Las dificultades eran completamente distintas a eso. Las dificultades incluían el hecho de que el mundo no tenía el aspecto que se suponía debería de tener.
Por ejemplo, no había ninguna Florida. Donde hubiera debido estar la península había solamente una hilera de islitas. A todo lo largo de la costa, por todo el oeste, había amplias y recortadas bahías donde hubiera debido haber desembocaduras y deltas de ríos. Evidentemente, el nivel del agua del mar había ascendido. La pregunta era: ¿existía todavía un Washington, DC?
Mientras captaban la primera suave sacudida que les decía que su transbordador tenía por primera vez en su vida una atmósfera a su alrededor, apareció Eve. Estaba sobria, limpia, e iba vestida con sus mejores ropas.
Jeron era el capitán, Bill era el piloto, pero Eve era Tía Mami. Se inclinó hacia delante para contemplar el globo que se aproximaba, y los otros aguardaron a que dijera algo.

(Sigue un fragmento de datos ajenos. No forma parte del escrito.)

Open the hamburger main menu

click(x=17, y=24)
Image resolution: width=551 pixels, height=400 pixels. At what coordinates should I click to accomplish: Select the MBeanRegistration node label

Había una tormenta sobre la costa de Virginia, y una hilera de borrascas ascendiendo hasta Pensilvania. Eso no representaba ningún problema para el aterrizaje del aparato que Shef había diseñado, pero el hecho de que la integridad del vehículo estuviera asegurada no tenía nada que ver con la integridad de los estómagos de sus tripulantes. Ninguno de ellos se había visto expuesto nunca a esa serie de bamboleos y sacudidas en un cuarto de siglo; la mayoría de ellos, nunca. Eve no pareció darse cuenta de la turbulencia. Vio un río a través de una brecha entre las nubes, muy hinchado, una isla con un monumento de mármol, una colina cubierta con piedras tumbales, un puente casi inundado, y a partir de todo ello reconoció el pantano que había sido el Aeropuerto Nacional de Washington. Clavó un dedo en la portilla.
—Ahí, Bill —dijo.
Cuando aterrizaron, el interior del transbordador estaba lleno con el olor del mareo, y Jeromolo Bill, con sus seis años, era el que estaba peor de todos. Pero los condujo hasta allí.
Tía Eve se recompuso y se izó en pie.
—¿Salimos? —apuntó Jeron, observando su rostro.
Eve miró a su alrededor, a su escolta de endurecidos aventureros: edad media nueve años, altura media no mucho más de metro veinte. Sonrió y negó con la cabeza.
—Todavía no —dijo—. Seamos buenos invitados. Permaneceremos aquí en la pista de aterrizaje hasta que ocurra algo fuera, a fin de darles tiempo a nuestros anfitriones para que se acostumbren a nosotros.